Analysts: The poor will bear the brunt of price shocks after pound floats

While Egyptians wait for an imminent Central Bank decision to float the pound, leading to a surge in prices, many suggest the shock waves will hit the poor first.

The decision to float the pound will lead to a high increase in the inflation rate in the long run, which “could continue for months before citizens start to adjust their spending and inflation returns to its natural rate,” says Rami Oraby, an economist at Mubasher for financial services.

Annual inflation reached its highest rate last August since 2008, at 16.4 percent, according to the Central Agency for Public Mobilization and Statistics (CAPMAS), which attributed this to price hikes of commodities and services, particularly food and beverages (the latter by over 20 percent). This was before the implementation of Egypt’s value-added tax law, which is expected to cause more inflationary pressure.

President Abdel Fattah al-Sisi attributed the increase in inflation to a rise in citizens’ purchasing power amid pay raises for state employees, in his speech in late September. Sisi promised prices would be regulated within a month or two, “regardless of the price of the dollar.”

A research paper published by Capital Economics forecasts an increase in the inflation rate of up to 18-20 percent by the end of the year, beginning of next, as a result of anticipated economic reforms, particularly the floating of the pound. The increase in the inflation rate might even reach 25 percent, according to professor of statistics at Cairo University and supervisor of CAPMAS’ research on income and expenditure.

According to CAPMAS’ 2015 research on income, expenditure and consumption, the poverty rate in Egypt reached 27.8 percent in 2015, an increase of 1.5 percent, compared to the rate in 2012/2013, the highest level since 2000. CAPMAS claimed 10.8 percent of Egyptians spend less than LE300 a month, and 14.2 percent spend LE600 to LE800 on a monthly basis, indicating a decline in purchasing power.

Leithy believes floating the pound “will not achieve its goals unless the government provides a program for poorer sectors that protects them from its negative effects.”

The natural step after floating the pound, according to Oraby, is for the Central Bank to raises interest rates on loans. A report by investment bank Beltone predicts that Banque Misr and the National Bank will raise their interest rates on saving certificates in Egyptian pounds, and that this decision will be followed by the raising of interest on investment certificates by the Central Bank’s Monetary Policy Committee in order to increase the appeal of the local currency and limit inflation.

Capital Economics estimated the Central Bank would raise interest at a rate of 1-3 percent to increase the revenue of the Egyptian pound and attract foreign investment, rather than curtail inflation. The government predicts that the floating of the pound and the rise in interest will push those with dollars to go to the official exchange market rather than the black market.

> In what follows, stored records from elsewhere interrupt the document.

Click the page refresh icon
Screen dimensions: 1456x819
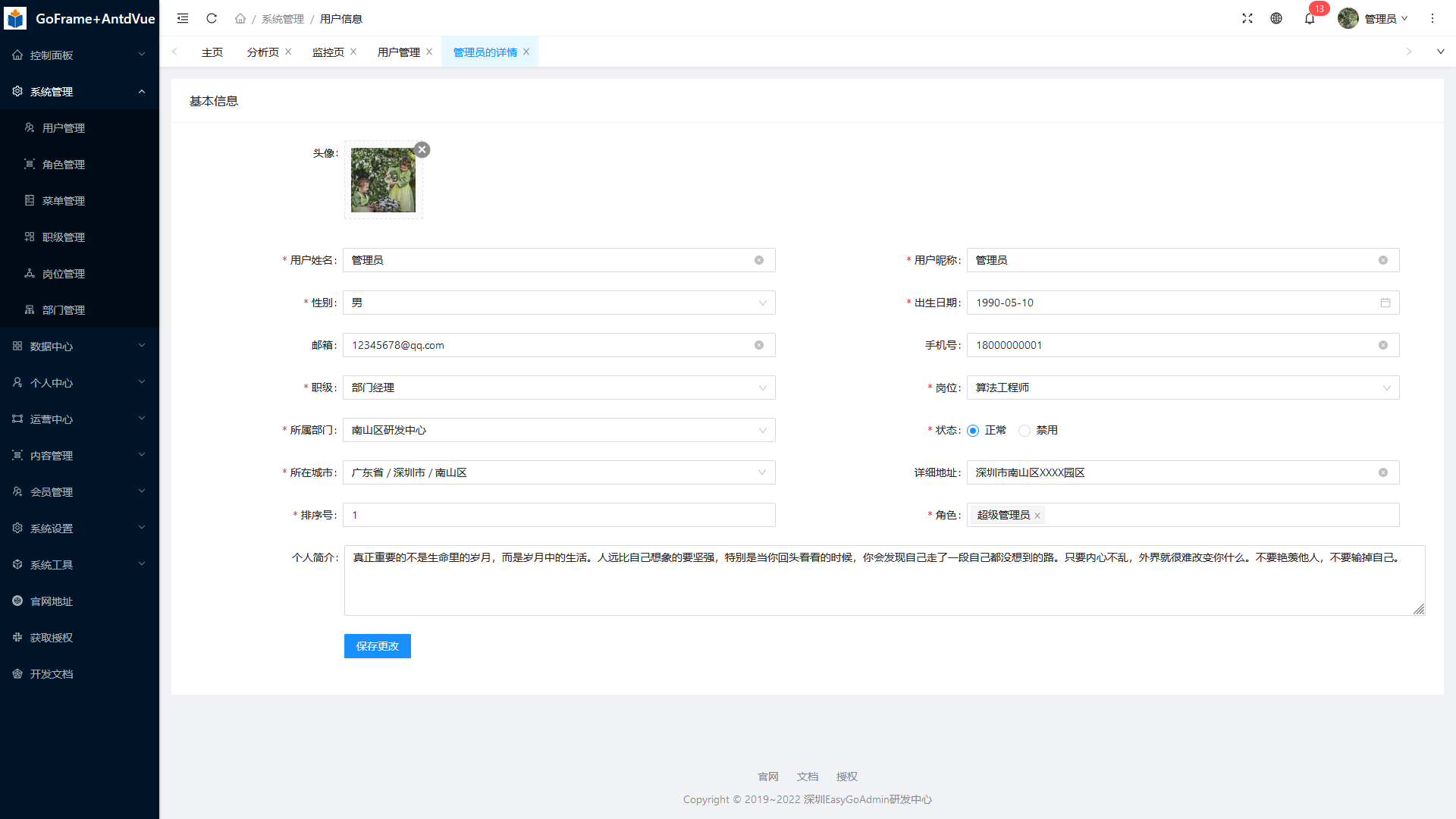point(212,18)
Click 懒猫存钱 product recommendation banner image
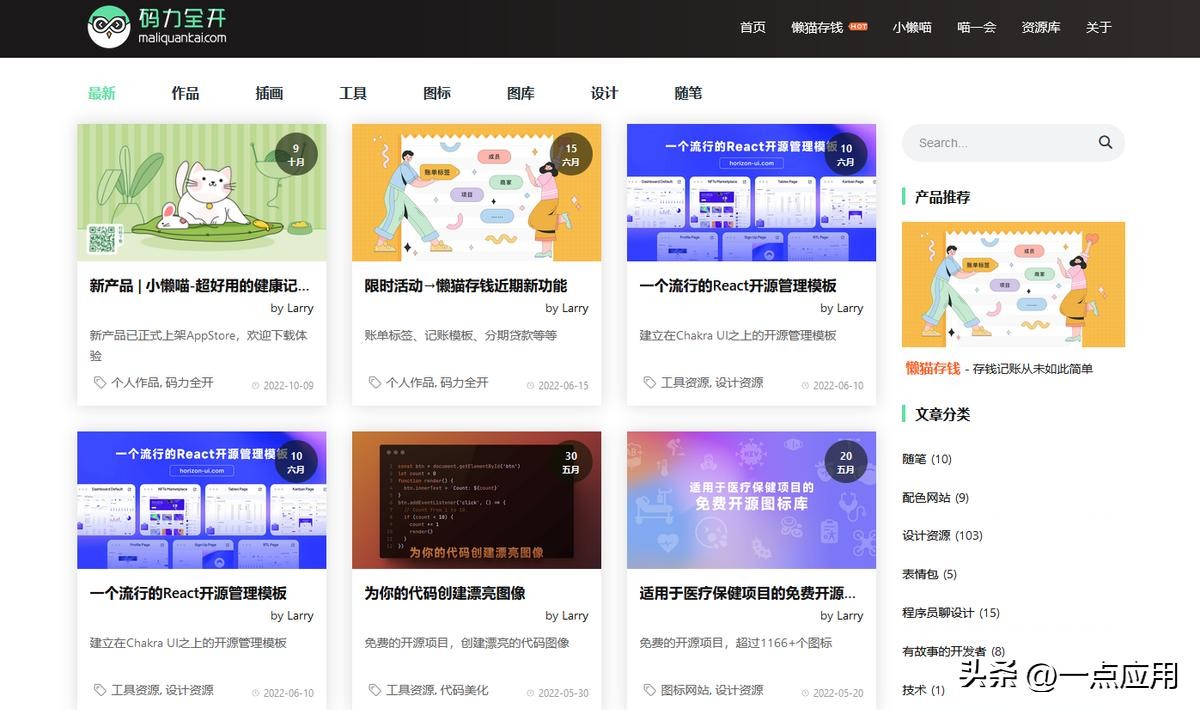The height and width of the screenshot is (710, 1200). click(x=1013, y=284)
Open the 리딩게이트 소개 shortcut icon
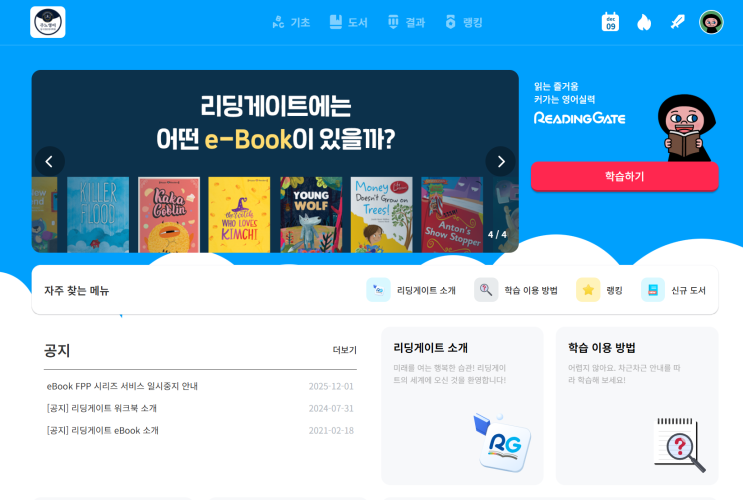The image size is (743, 500). 378,290
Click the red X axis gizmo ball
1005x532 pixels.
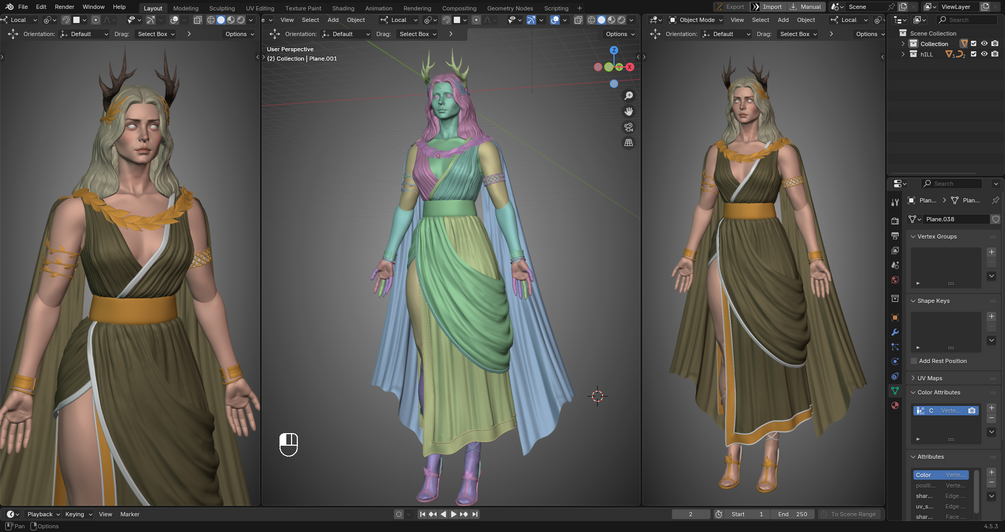tap(630, 67)
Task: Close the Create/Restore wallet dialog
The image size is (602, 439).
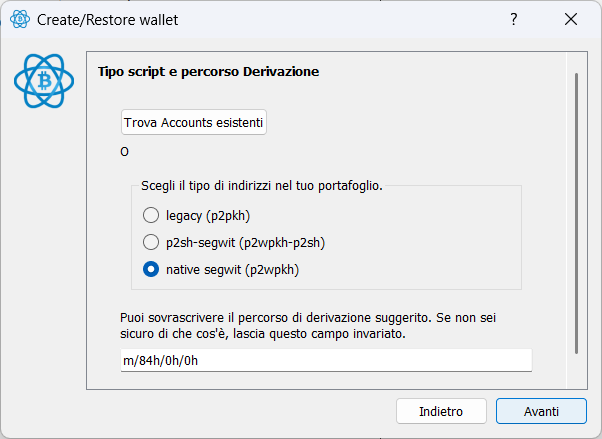Action: [571, 19]
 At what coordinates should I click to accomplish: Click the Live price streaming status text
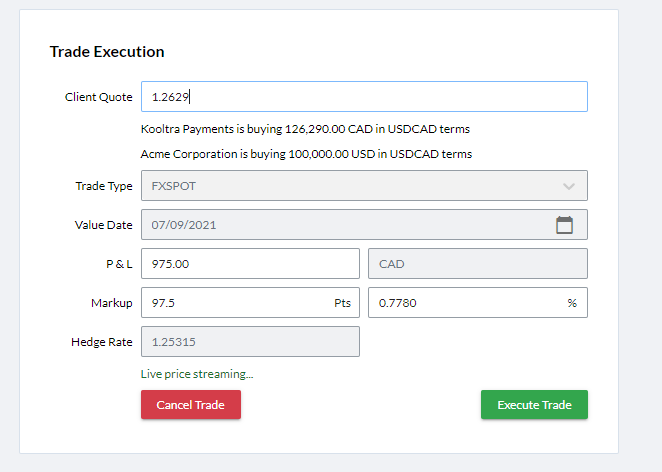coord(197,374)
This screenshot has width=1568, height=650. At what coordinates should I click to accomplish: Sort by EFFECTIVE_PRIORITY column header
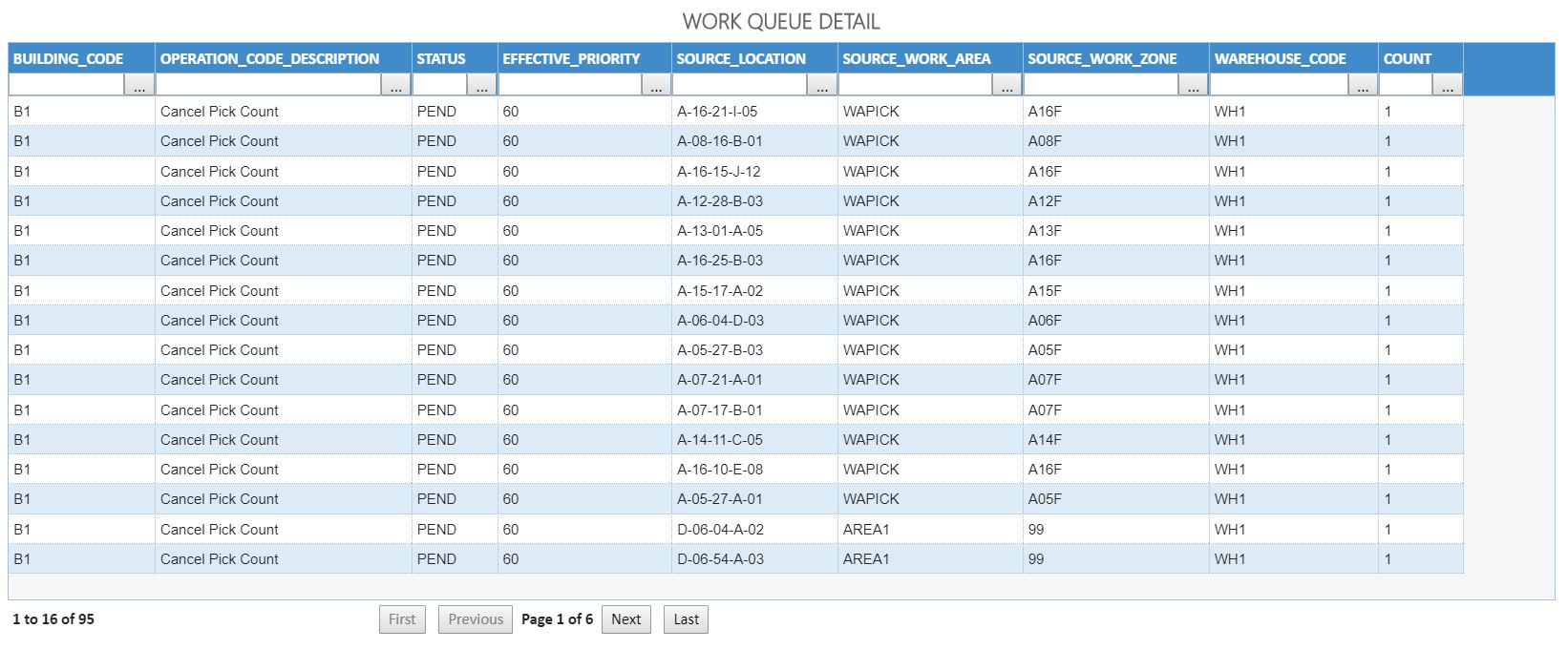(571, 59)
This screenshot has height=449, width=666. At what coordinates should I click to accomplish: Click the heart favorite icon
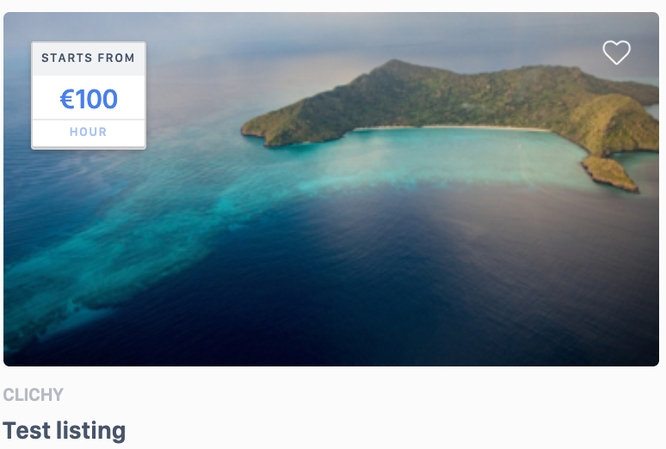[616, 52]
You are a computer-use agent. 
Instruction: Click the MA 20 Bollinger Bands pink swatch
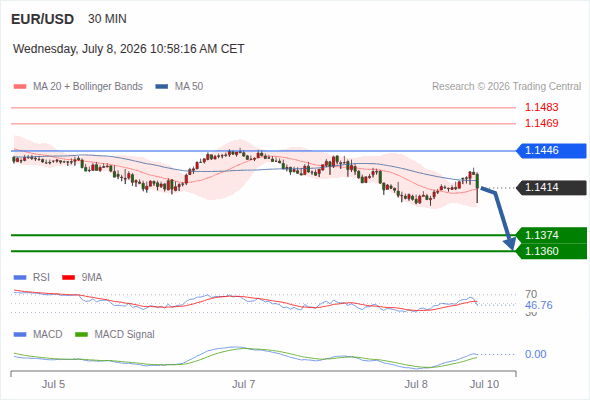point(20,87)

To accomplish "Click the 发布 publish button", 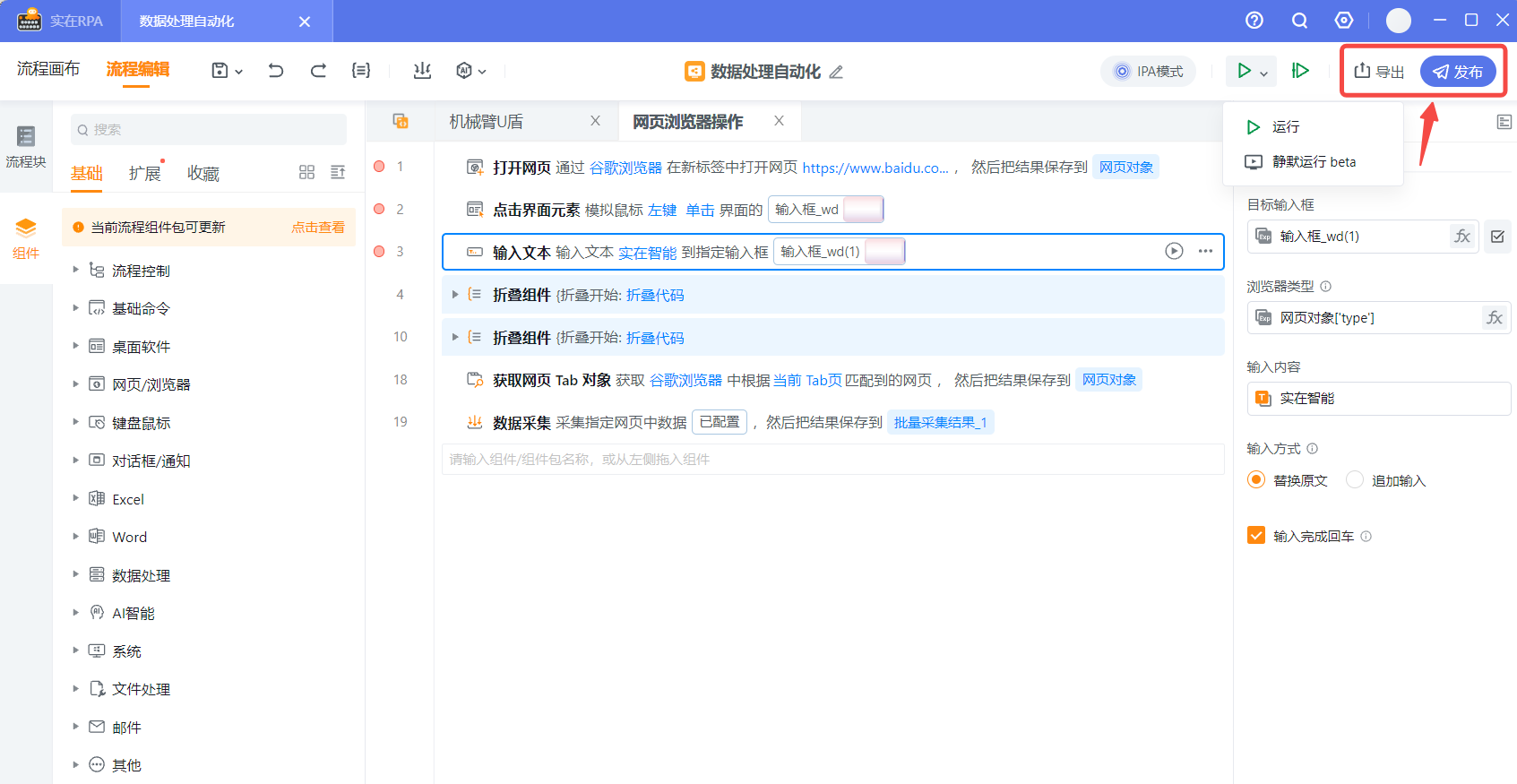I will click(x=1458, y=72).
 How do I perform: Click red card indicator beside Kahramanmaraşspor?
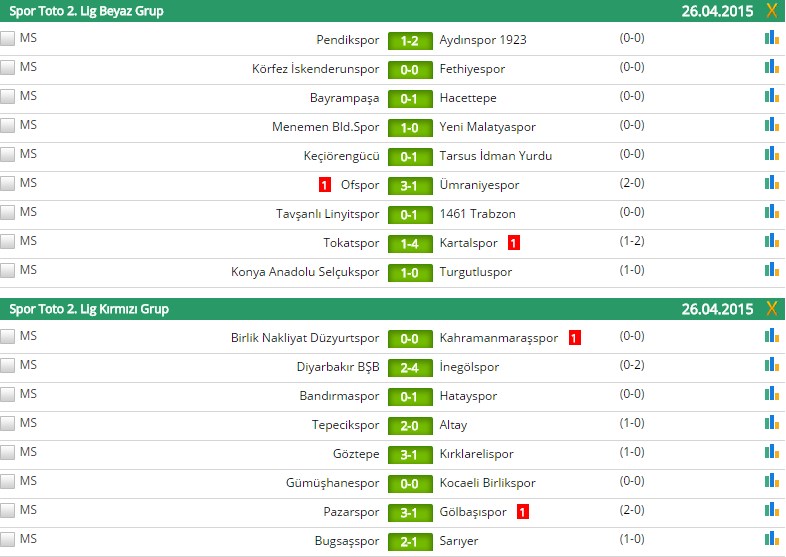pos(574,338)
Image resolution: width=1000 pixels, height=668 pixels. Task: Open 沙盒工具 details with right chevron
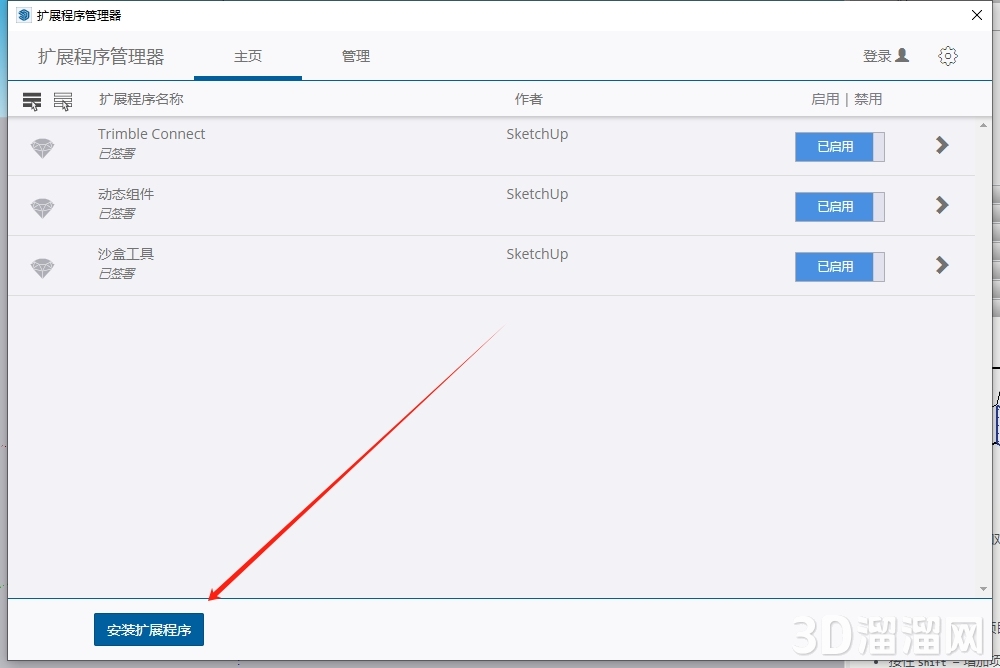click(941, 265)
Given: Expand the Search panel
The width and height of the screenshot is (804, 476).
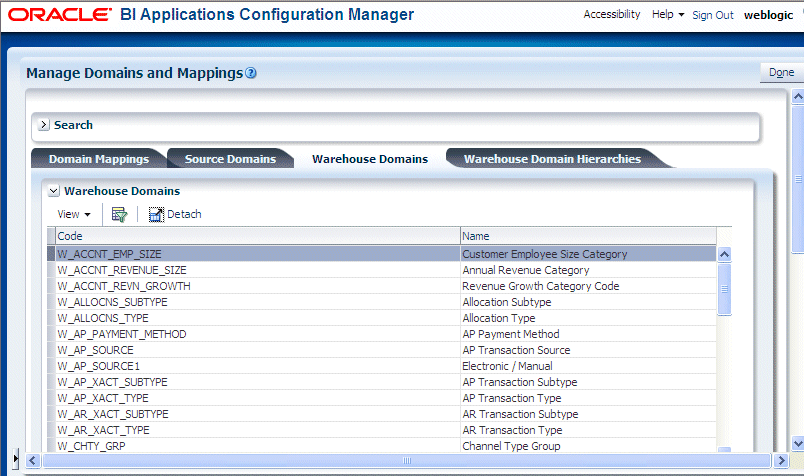Looking at the screenshot, I should (x=44, y=125).
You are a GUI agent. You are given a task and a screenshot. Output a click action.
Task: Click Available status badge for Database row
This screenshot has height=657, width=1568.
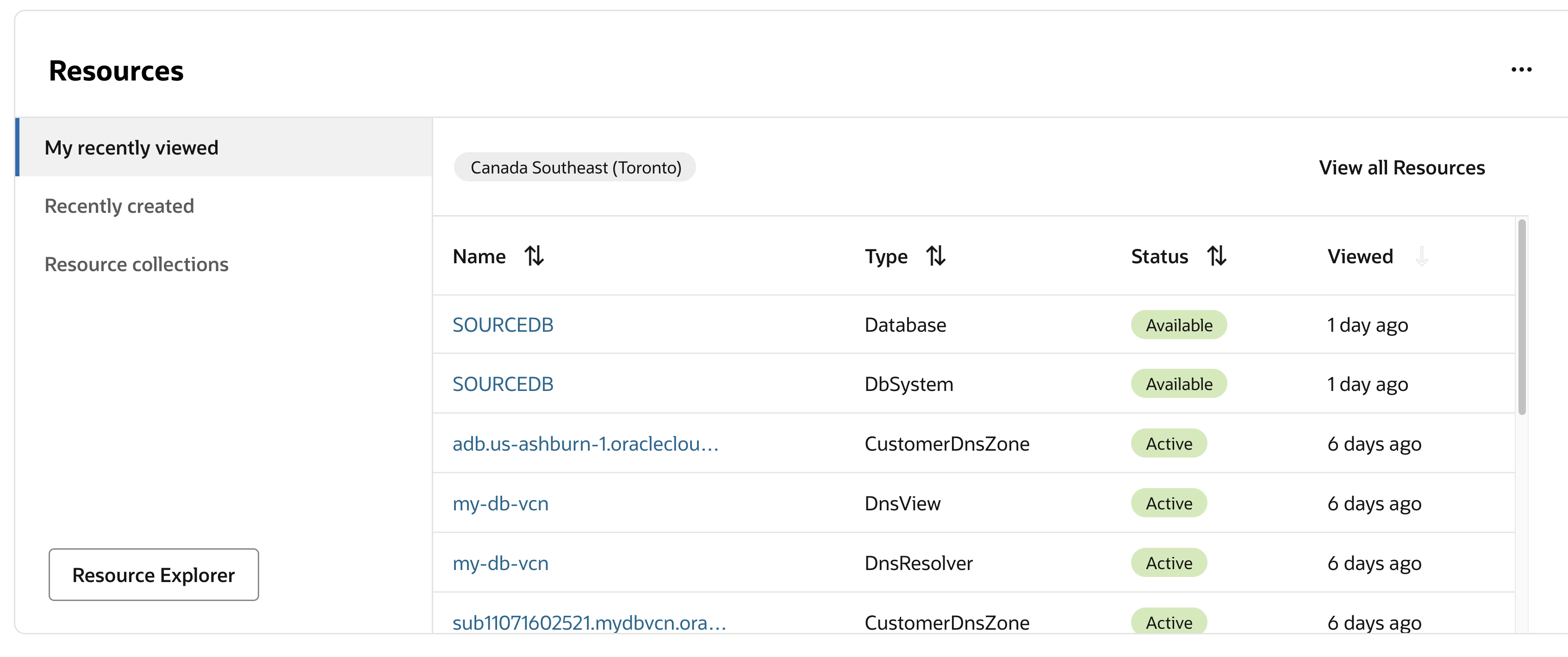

Investment banks argue that the reduction of the pound is a necessary condition to eliminate the exchange rate crisis and the parallel market for trading dollars, as well as to increase foreign investment. This should lead to an increase in the competitiveness of Egyptian exports, the banks claim.

Oraby says the decision will not lead to the elimination of the black market unless the Central Bank is able to cover all the market’s needs through the official exchange. He expects the black market will continue to operate for one or two more years, adding, “Egypt is not yet ready to decide to float the pound, because there isn’t enough liquidity to cover the needs of the market.”

The Central Bank announced foreign currency reserves rose to US$19.6 billion last September, an increase of $3 billion from August, and the highest rate since June 2015.

Leithy suggests the increase in exports as a result of the reduction of the pound will not lead to major savings, because most Egyptian industries depend on raw materials and imported machines, which lower the added value from exports. There are basic steps the government should consider, he says, such as limiting imports, increasing the manufacturing base and encouraging Egyptians working abroad to transfer remittances through official channels.

In a report published on October 2, Beltone predicted Egypt’s Central Bank would lower the pound to 11.5-12.5 to the dollar, which is 30 to 40 percent of its current value. This precedes meetings with the International Monetary Fund, where the fate of the loan Egypt applied for will be determined.

Sisi held a meeting with Governor of the Central Bank Tarek Amer on October 1, which was interpreted by many as a green light to begin the process of floating the pound.

Beltone explained that this process would likely begin with a managed floatation through an exceptional auction, in which the price of the pound would be lowered against the dollar to reach an official price of between LE11.5 and LE12.5. This would then be followed by a fully-fledged floatation over the course of two to three weeks.

Any reduction in the exchange rate of the Egyptian pound is likely to lead to price hikes due to Egypt’s dependency on importing basic commodities, including wheat, cooking oil and others.